Saifallah Lasram, sindaco di Tunisi dal 2011, è testimone delle ultime vicende della storia tunisina, a cominciare da quella “rivoluzione dei Gelsomini” che ha scatenato, nel 2011, le cosiddette primavere arabe. La Tunisia ha beneficiato degli sviluppi innescati da quel processo, ma lo ha fatto a prezzo del sangue. Lo sanno bene a Tunisi, dove un commando dell’Isis il 18 marzo 2015 fece una strage al Museo del Bardo che costò la vita a 22 persone. Il sindaco Lasram ha collaborato all’Assemblea Costituente nazionale ed è presidente della Federazione nazionale delle città tunisine.



Sindaco Lasram, qual è l’eredità della rivoluzione dei Gelsomini del 2011?

Il lato positivo di quella rivoluzione è che siamo riusciti a passare ad una democrazia vera. Oggi abbiamo istituzioni sovrane, elette liberamente dai cittadini. Abbiamo un parlamento e un presidente della repubblica eletti a suffragio universale, e ci apprestiamo alla fine dell’anno ad organizzare libere elezioni per eleggere i consigli municipali. C’è la libertà di stampa, la libertà di parola e i cittadini sono liberi di organizzarsi in partiti.



E tutto questo è dipeso dalla rivoluzione?

Sì. Prima del 2011 avevamo un regime autoritario. Dall’indipendenza, ottenuta nel 1956, la Tunisia ha conosciuto solo due presidenti: Bourguiba, plebiscitato dal popolo tunisino perché è stato il leader della lotta per l’indipendenza, e Ben Ali, che nell’87 destituì Bourguiba. Quindi nessun presidente della repubblica e nessun parlamento è stato eletto in modo indipendente dal popolo tunisino. Tutti i nostri progressi in materia democratica li dobbiamo alla rivoluzione del 2011. 

La sua attenzione e il suo impegno vanno alle comunità locali, proprio quando la grande politica si gioca altrove. Perché?



Oggi, come in molti paesi, in Tunisia noi ci impegniamo per instaurare un autentico potere decentralizzato e per dare alle città e alle municipalità il diritto di decidere da sole del loro programma di sviluppo. E questo decentramento, come sapete bene in Italia, è il miglior modo per assicurare crescita e sviluppo dei territori e per conseguenza del paese in generale.

Come vede il ruolo del nostro paese nel Mediterraneo?

E’ un ruolo storico.

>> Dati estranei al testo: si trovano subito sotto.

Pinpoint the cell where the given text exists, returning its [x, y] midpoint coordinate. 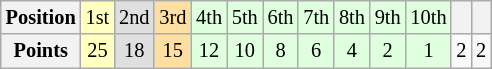
4th [209, 17]
8th [352, 17]
9th [388, 17]
10th [429, 17]
25 [98, 51]
15 [172, 51]
4 [352, 51]
Position [41, 17]
12 [209, 51]
5th [245, 17]
6th [281, 17]
7th [316, 17]
10 [245, 51]
1st [98, 17]
2nd [134, 17]
Points [41, 51]
8 [281, 51]
6 [316, 51]
18 [134, 51]
3rd [172, 17]
1 [429, 51]
Extract the (X, Y) coordinate from the center of the cell holding the provided text.  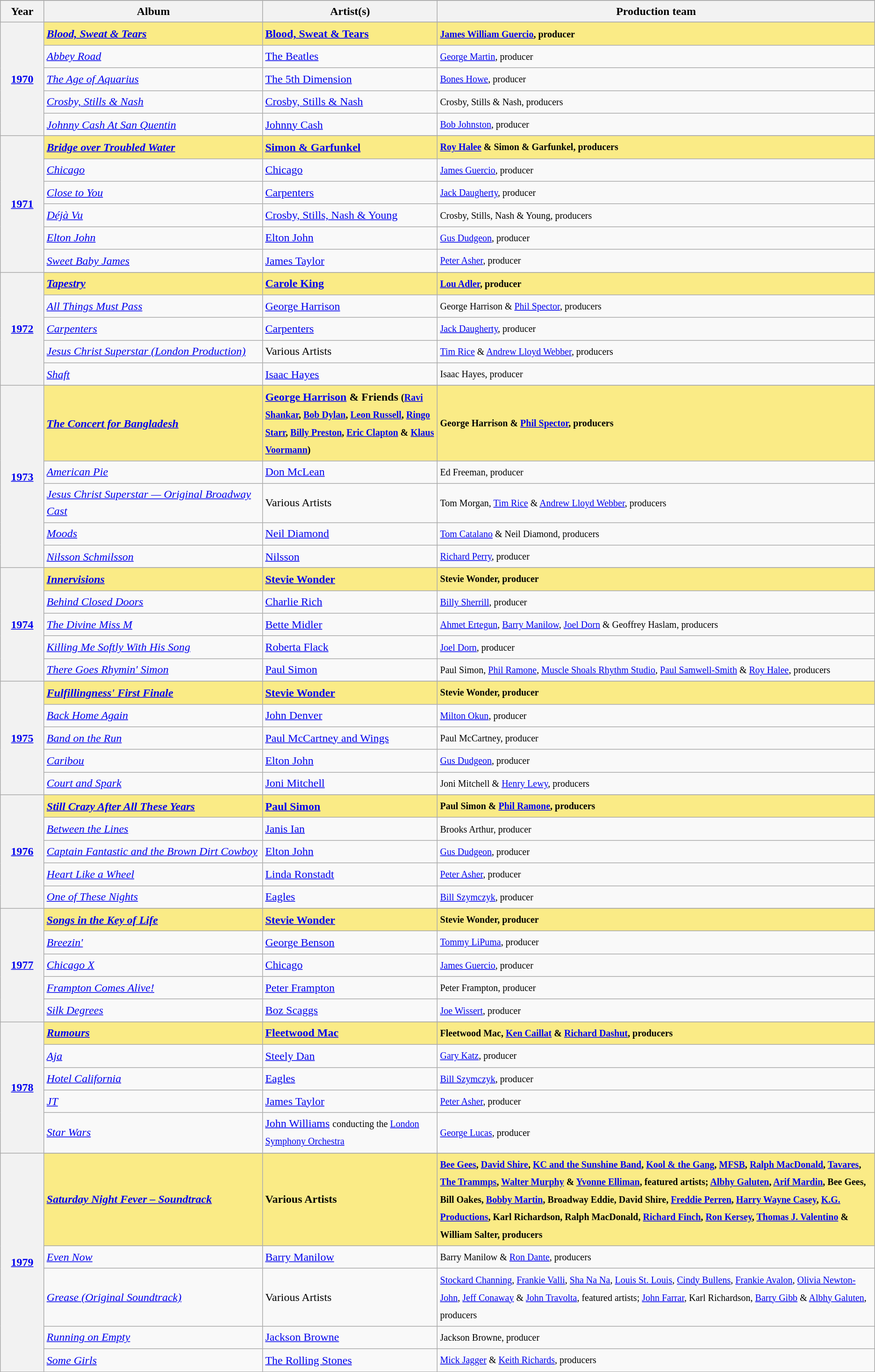
Fulfillingness' First Finale (153, 693)
Crosby, Stills & Nash, producers (656, 102)
Silk Degrees (153, 1011)
Artist(s) (350, 11)
Crosby, Stills, Nash & Young, producers (656, 215)
Heart Like a Wheel (153, 874)
The Concert for Bangladesh (153, 423)
Close to You (153, 193)
Jackson Browne, producer (656, 1338)
Jackson Browne (350, 1338)
Running on Empty (153, 1338)
1973 (22, 477)
Tommy LiPuma, producer (656, 942)
Year (22, 11)
The Rolling Stones (350, 1360)
Peter Frampton, producer (656, 988)
Rumours (153, 1033)
Bette Midler (350, 624)
John Denver (350, 715)
The Age of Aquarius (153, 79)
The Divine Miss M (153, 624)
1972 (22, 329)
Barry Manilow & Ron Dante, producers (656, 1257)
Bridge over Troubled Water (153, 148)
Janis Ian (350, 829)
Star Wars (153, 1133)
Nilsson Schmilsson (153, 556)
Band on the Run (153, 739)
Billy Sherrill, producer (656, 602)
Lou Adler, producer (656, 283)
Boz Scaggs (350, 1011)
George Harrison (350, 307)
George Harrison & Friends (Ravi Shankar, Bob Dylan, Leon Russell, Ringo Starr, Billy Preston, Eric Clapton & Klaus Voormann) (350, 423)
Innervisions (153, 580)
1977 (22, 965)
Joni Mitchell & Henry Lewy, producers (656, 783)
There Goes Rhymin' Simon (153, 670)
Behind Closed Doors (153, 602)
Peter Frampton (350, 988)
Charlie Rich (350, 602)
Ed Freeman, producer (656, 472)
Saturday Night Fever – Soundtrack (153, 1199)
Jesus Christ Superstar (London Production) (153, 351)
Moods (153, 534)
Paul Simon & Phil Ramone, producers (656, 806)
Paul McCartney and Wings (350, 739)
Grease (Original Soundtrack) (153, 1297)
Linda Ronstadt (350, 874)
Even Now (153, 1257)
Crosby, Stills, Nash & Young (350, 215)
The Beatles (350, 56)
Caribou (153, 761)
Johnny Cash At San Quentin (153, 124)
Isaac Hayes, producer (656, 374)
Carole King (350, 283)
George Benson (350, 942)
Joe Wissert, producer (656, 1011)
Aja (153, 1055)
Gary Katz, producer (656, 1055)
George Lucas, producer (656, 1133)
Simon & Garfunkel (350, 148)
Joni Mitchell (350, 783)
John Williams conducting the London Symphony Orchestra (350, 1133)
Fleetwood Mac (350, 1033)
Richard Perry, producer (656, 556)
Shaft (153, 374)
Abbey Road (153, 56)
Back Home Again (153, 715)
Production team (656, 11)
Nilsson (350, 556)
Chicago X (153, 965)
Captain Fantastic and the Brown Dirt Cowboy (153, 852)
Tapestry (153, 283)
Bob Johnston, producer (656, 124)
Barry Manilow (350, 1257)
Paul Simon, Phil Ramone, Muscle Shoals Rhythm Studio, Paul Samwell-Smith & Roy Halee, producers (656, 670)
Tom Morgan, Tim Rice & Andrew Lloyd Webber, producers (656, 503)
Brooks Arthur, producer (656, 829)
Steely Dan (350, 1055)
Roberta Flack (350, 647)
Roy Halee & Simon & Garfunkel, producers (656, 148)
Johnny Cash (350, 124)
1979 (22, 1262)
Joel Dorn, producer (656, 647)
One of These Nights (153, 897)
1971 (22, 204)
The 5th Dimension (350, 79)
Déjà Vu (153, 215)
Ahmet Ertegun, Barry Manilow, Joel Dorn & Geoffrey Haslam, producers (656, 624)
Killing Me Softly With His Song (153, 647)
Mick Jagger & Keith Richards, producers (656, 1360)
Jesus Christ Superstar — Original Broadway Cast (153, 503)
Between the Lines (153, 829)
Tim Rice & Andrew Lloyd Webber, producers (656, 351)
1976 (22, 852)
JT (153, 1101)
Album (153, 11)
Sweet Baby James (153, 261)
Tom Catalano & Neil Diamond, producers (656, 534)
George Martin, producer (656, 56)
Paul McCartney, producer (656, 739)
Songs in the Key of Life (153, 920)
Fleetwood Mac, Ken Caillat & Richard Dashut, producers (656, 1033)
Still Crazy After All These Years (153, 806)
James William Guercio, producer (656, 34)
Neil Diamond (350, 534)
1978 (22, 1087)
Bones Howe, producer (656, 79)
All Things Must Pass (153, 307)
Don McLean (350, 472)
1970 (22, 79)
Frampton Comes Alive! (153, 988)
1974 (22, 624)
American Pie (153, 472)
Some Girls (153, 1360)
1975 (22, 738)
Hotel California (153, 1079)
Court and Spark (153, 783)
Breezin' (153, 942)
Isaac Hayes (350, 374)
Milton Okun, producer (656, 715)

Anche noi ne abbiamo tratto vantaggio: malgrado la grande concorrenza tra Roma e Cartagine, Roma ha lasciato in Tunisia un importante seme di sviluppo futuro… L’Italia è una civiltà che ha dato forma al Mediterraneo.Tanti italiani che hanno vissuto in Tunisia hanno contribuito al suo sviluppo culturale, economico e perfino architettonico. Per questo l’Italia è un amico prossimo del nostro paese. Io e il sindaco di Firenze, Dario Nardella, siamo fieri di avere contribuito a ravvivare queste buone relazioni e a realizzare ulteriori progressi. 

Quale futuro vede per la Libia?

La situazione della Libia è molto complicata. Le sommosse del 2011 e 2012 hanno diviso il paese, facendo soffrire moltissimo la sua gente. Per questo vediamo con molto interesse gli sforzi che vengono fatti da diversi attori, tra i quali l’Italia, per assicurare al paese l’unificazione. E’ la base per assicurare al popolo libico un nuovo sviluppo.

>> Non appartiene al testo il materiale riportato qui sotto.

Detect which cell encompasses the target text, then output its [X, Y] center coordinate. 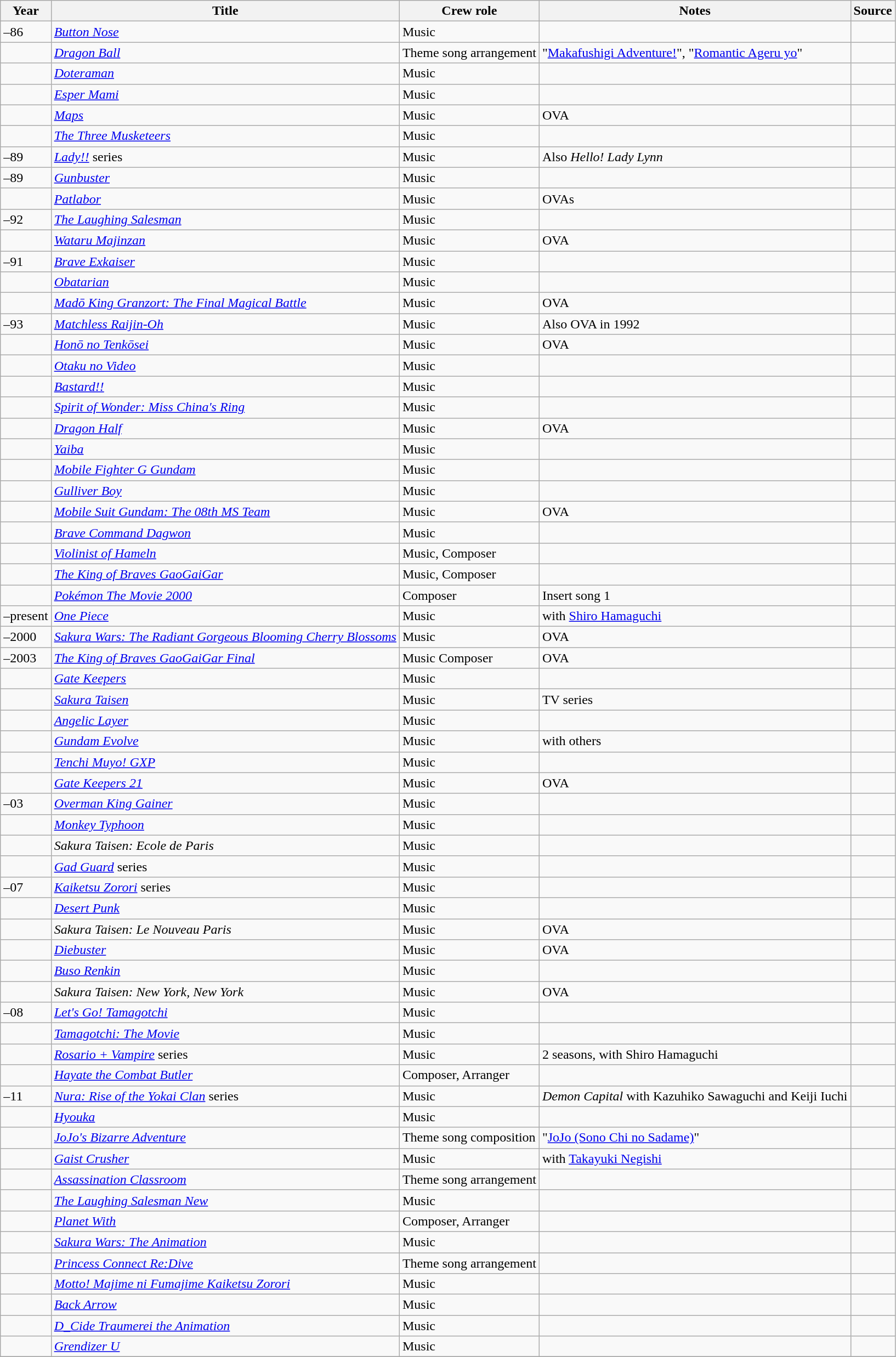
–2003 [26, 658]
Year [26, 11]
Princess Connect Re:Dive [225, 1263]
The Laughing Salesman New [225, 1200]
Madō King Granzort: The Final Magical Battle [225, 303]
–03 [26, 804]
–86 [26, 32]
with Takayuki Negishi [695, 1159]
Yaiba [225, 449]
Diebuster [225, 950]
"JoJo (Sono Chi no Sadame)" [695, 1138]
Wataru Majinzan [225, 240]
The Three Musketeers [225, 136]
–08 [26, 1013]
2 seasons, with Shiro Hamaguchi [695, 1054]
Mobile Suit Gundam: The 08th MS Team [225, 512]
with others [695, 741]
OVAs [695, 199]
Theme song composition [469, 1138]
Demon Capital with Kazuhiko Sawaguchi and Keiji Iuchi [695, 1096]
The Laughing Salesman [225, 219]
Honō no Tenkōsei [225, 345]
Back Arrow [225, 1305]
Gad Guard series [225, 866]
Brave Command Dagwon [225, 532]
Insert song 1 [695, 595]
TV series [695, 700]
Also OVA in 1992 [695, 324]
Doteraman [225, 73]
Kaiketsu Zorori series [225, 887]
Dragon Half [225, 428]
Obatarian [225, 282]
Sakura Taisen: New York, New York [225, 992]
Brave Exkaiser [225, 262]
with Shiro Hamaguchi [695, 616]
Gundam Evolve [225, 741]
Gulliver Boy [225, 491]
Title [225, 11]
Maps [225, 115]
–11 [26, 1096]
D_Cide Traumerei the Animation [225, 1326]
The King of Braves GaoGaiGar Final [225, 658]
Angelic Layer [225, 721]
Sakura Wars: The Radiant Gorgeous Blooming Cherry Blossoms [225, 637]
–present [26, 616]
–91 [26, 262]
Spirit of Wonder: Miss China's Ring [225, 407]
Let's Go! Tamagotchi [225, 1013]
Gunbuster [225, 178]
Assassination Classroom [225, 1179]
Mobile Fighter G Gundam [225, 470]
Sakura Taisen [225, 700]
Button Nose [225, 32]
Pokémon The Movie 2000 [225, 595]
Gaist Crusher [225, 1159]
–07 [26, 887]
Patlabor [225, 199]
Tenchi Muyo! GXP [225, 762]
Gate Keepers [225, 679]
Otaku no Video [225, 366]
Gate Keepers 21 [225, 783]
Notes [695, 11]
Esper Mami [225, 94]
The King of Braves GaoGaiGar [225, 574]
One Piece [225, 616]
Nura: Rise of the Yokai Clan series [225, 1096]
Buso Renkin [225, 971]
Monkey Typhoon [225, 825]
Hayate the Combat Butler [225, 1075]
Sakura Taisen: Le Nouveau Paris [225, 929]
Source [873, 11]
Grendizer U [225, 1347]
–92 [26, 219]
Motto! Majime ni Fumajime Kaiketsu Zorori [225, 1284]
Crew role [469, 11]
Bastard!! [225, 387]
Lady!! series [225, 157]
Composer [469, 595]
Music Composer [469, 658]
Dragon Ball [225, 53]
Matchless Raijin-Oh [225, 324]
–93 [26, 324]
Tamagotchi: The Movie [225, 1034]
Planet With [225, 1221]
"Makafushigi Adventure!", "Romantic Ageru yo" [695, 53]
Also Hello! Lady Lynn [695, 157]
Overman King Gainer [225, 804]
–2000 [26, 637]
Violinist of Hameln [225, 553]
Hyouka [225, 1117]
Sakura Wars: The Animation [225, 1242]
Desert Punk [225, 908]
Sakura Taisen: Ecole de Paris [225, 846]
Rosario + Vampire series [225, 1054]
JoJo's Bizarre Adventure [225, 1138]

I terroristi sono tornati a colpire i paesi occidentali. Cosa deve fare l’occidente per contrastare il fondamentalismo islamista?

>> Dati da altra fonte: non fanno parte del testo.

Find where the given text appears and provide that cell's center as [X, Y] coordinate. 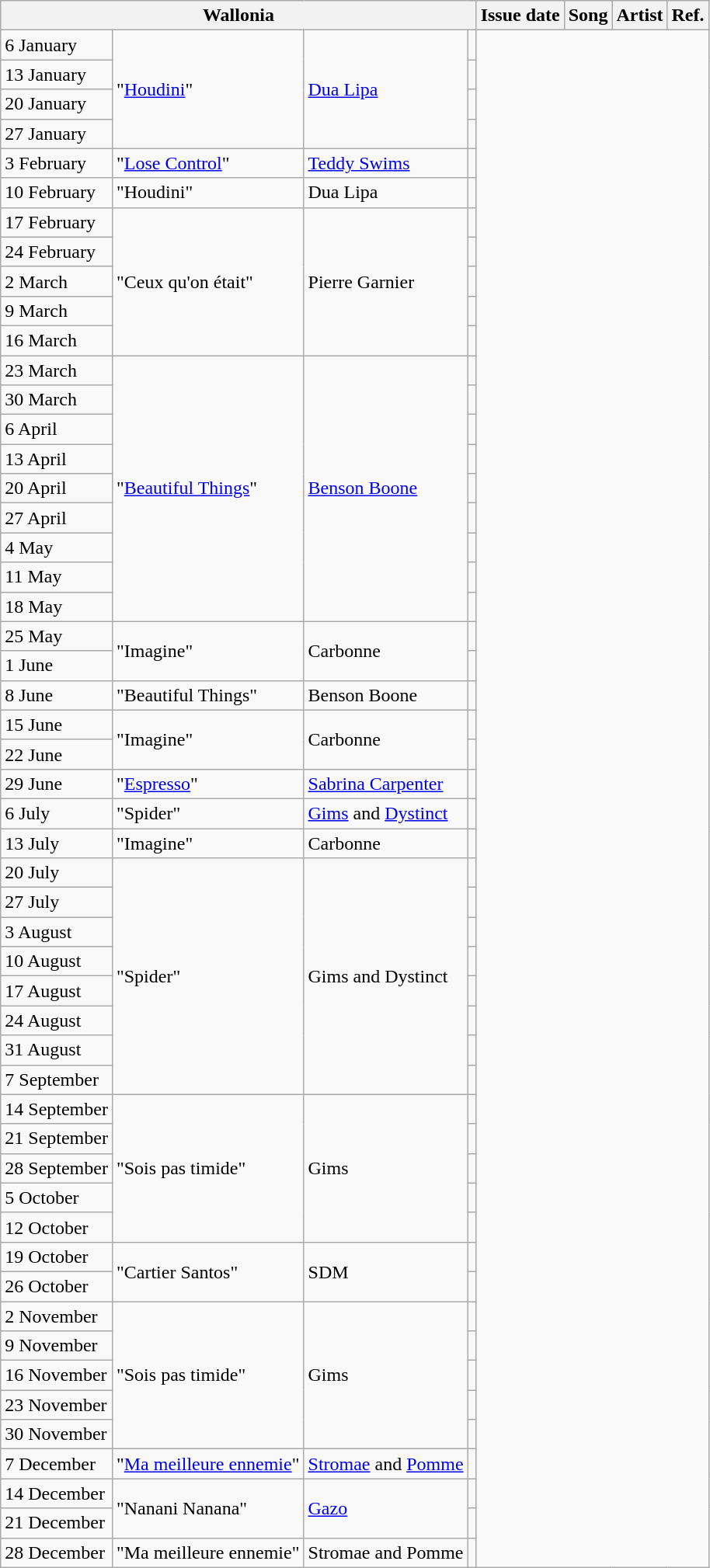
"Ceux qu'on était" [208, 281]
16 March [57, 340]
27 April [57, 518]
"Nanani Nanana" [208, 1509]
20 July [57, 873]
6 April [57, 430]
10 August [57, 962]
30 November [57, 1435]
20 April [57, 489]
Artist [640, 16]
13 July [57, 843]
30 March [57, 400]
27 January [57, 134]
"Espresso" [208, 784]
23 November [57, 1405]
20 January [57, 104]
7 December [57, 1464]
12 October [57, 1227]
Sabrina Carpenter [385, 784]
Ref. [688, 16]
21 December [57, 1523]
8 June [57, 695]
Teddy Swims [385, 163]
25 May [57, 636]
Song [588, 16]
16 November [57, 1376]
17 February [57, 222]
7 September [57, 1080]
15 June [57, 725]
9 November [57, 1346]
"Lose Control" [208, 163]
31 August [57, 1050]
21 September [57, 1139]
3 February [57, 163]
13 April [57, 459]
23 March [57, 371]
6 July [57, 813]
2 November [57, 1317]
3 August [57, 932]
13 January [57, 75]
SDM [385, 1272]
2 March [57, 281]
1 June [57, 666]
"Cartier Santos" [208, 1272]
22 June [57, 754]
29 June [57, 784]
Issue date [520, 16]
14 September [57, 1109]
18 May [57, 607]
24 February [57, 252]
11 May [57, 577]
Pierre Garnier [385, 281]
5 October [57, 1198]
14 December [57, 1494]
28 December [57, 1553]
10 February [57, 193]
24 August [57, 1021]
9 March [57, 311]
Gazo [385, 1509]
19 October [57, 1257]
27 July [57, 903]
6 January [57, 45]
17 August [57, 991]
Wallonia [238, 16]
26 October [57, 1286]
4 May [57, 548]
28 September [57, 1168]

Il terrorismo ha colpito con violenza dappertutto. Nell’Europa del nord, nei paesi del Mediterraneo, a casa nostra. E’ un fenomeno che ha delle ramificazioni internazionali, dunque occorre che l’unità di tutti i paesi e di tutti i popoli contro il terrorismo sia una unità reale. Dobbiamo tutti insieme combattere i nemici della libertà, i nemici dell’umanità, e avere una visione unitaria contro tutte le persone e le organizzazioni che vogliono destabilizzare e distruggere i nostri paesi.

Combattere come?

Il terrorismo non è un nemico che si ha davanti, ma un nemico nascosto. Il primo lo si affronta uomo contro uomo. Per fronteggiare il secondo occorre un contrasto basato sulla civilizzazione e sulla mentalità. E’ questa la strada da intraprendere. 

Cosa pensa del titolo del Meeting di quest’anno?

Il rapporto padri-figli-eredi parla di una continuità, di un possesso rinnovato. E’ un messaggio che crea un ponte importante tra le due rive del Mediterraneo e credo che sia un obiettivo nobile per tutti noi poter lavorare in questo senso.